Work order: In the text below on psychology's research methods, where does Tafreshi locate the roots of the field's resistance to qualitative methods?

Text section:
::::::::
Hohn’s focus is on the inertia that has existed for decades within mainstream psychology in the domain of measurement practices. In his chapter, he leads the reader through a discussion of a series of missteps that have occurred within the field, beginning in the late 19th century with the work of the psychophysicists and continuing through the 20th century and now into the 21st. As those missteps unfolded, psychology’s accepted measurement practices became widely discrepant from those prevailing in the natural sciences that, ironically, psychology has all along seen itself as emulating. Although critical expositions of that untoward development have been offered in recent decades, the critiques have largely been ignored, and, today, the questionable assumptions and practices remain firmly entrenched within the field. In his treatment of these matters, Hohn pays particular attention to the relevant efforts of the contemporary Australian scholar Joel Michell.

Persistent disregard for the inadequacies of null hypothesis significance testing and the viable alternative of observation-oriented modeling

Despite a sizable extant literature discussing the problems with null hypothesis significance testing (NHST) as a methodological vehicle for advancing the agenda of psychological science, the practice continues to prevail within the field as the investigative paradigm of choice. In their chapter, Grice, Huntjens, and Johnson draw attention once again to that literature, and to Grice’s own efforts, begun over a decade ago, to develop an alternative framework that would not only avoid the major problems with NHST, but would, in the process, enable investigators to actually accomplish much that most have mistakenly believed has been and is being accomplished with NHST. Despite Grice’s efforts to establish the framework he calls Observation-Oriented Modeling (OOM), however, mainstream inquiry remains dominated by NHST. Persisting in his efforts to overcome this inertia, Grice and his coauthors discuss in this chapter how concepts in OOM can be used to expand upon or supplant contemporary understandings of effect size, causality, measurement, and inference. These authors then bring the conceptual and analytic tools of OOM to bear in a reanalysis of the findings of a previously published paper on inter-identity amnesia in persons diagnosed with Dissociative Identity Disorder.

On the interpretive nature of quantitative methods and psychology’s resistance to qualitative methods

Tafreshi’s contribution to this volume addresses the long-standing and continuing resistance within the mainstream of psychology to the use of qualitative methods. Historically, this resistance has been grounded in the belief that the adoption of qualitative methods would compromise psychology’s status as a science. Tafreshi’s core thesis is that the roots of that resistance are to be found in inadequate education and training in quantitative methods. She advances that thesis by showing the various ways in which the exercise of quantitative methods in psychology, both in the domain of measurement and in the domain of statistical analysis, necessarily incorporates considerations of a fundamentally qualitive nature. She argues that if quantitative methodological approaches were taught to psychology students in a way that emphasizes rather than obscures the interpretative role of the investigator, the inevitable presence of qualitative considerations in all psychological research, including research that incorporates quantitative methods, would be more apparent. This, in turn, would incline coming generations of psychological researchers to be more receptive to the larger possibilities offered by qualitative methods for expanding scientific psychology’s methodological toolbox.

Is there a waning appetite for critical methodology in psychology?
::::::::
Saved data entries
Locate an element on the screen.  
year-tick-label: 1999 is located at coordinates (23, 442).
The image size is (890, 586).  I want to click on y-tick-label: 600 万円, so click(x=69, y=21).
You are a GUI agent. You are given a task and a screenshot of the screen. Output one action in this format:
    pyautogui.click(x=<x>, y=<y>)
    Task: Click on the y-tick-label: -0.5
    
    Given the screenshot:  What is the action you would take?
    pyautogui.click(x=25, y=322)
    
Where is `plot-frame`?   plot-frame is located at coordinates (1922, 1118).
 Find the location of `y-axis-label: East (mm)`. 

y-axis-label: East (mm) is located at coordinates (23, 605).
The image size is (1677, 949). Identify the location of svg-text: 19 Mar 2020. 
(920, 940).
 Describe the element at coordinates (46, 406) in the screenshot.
::::::::
Result of the task: In inadequate education and training in quantitative methods.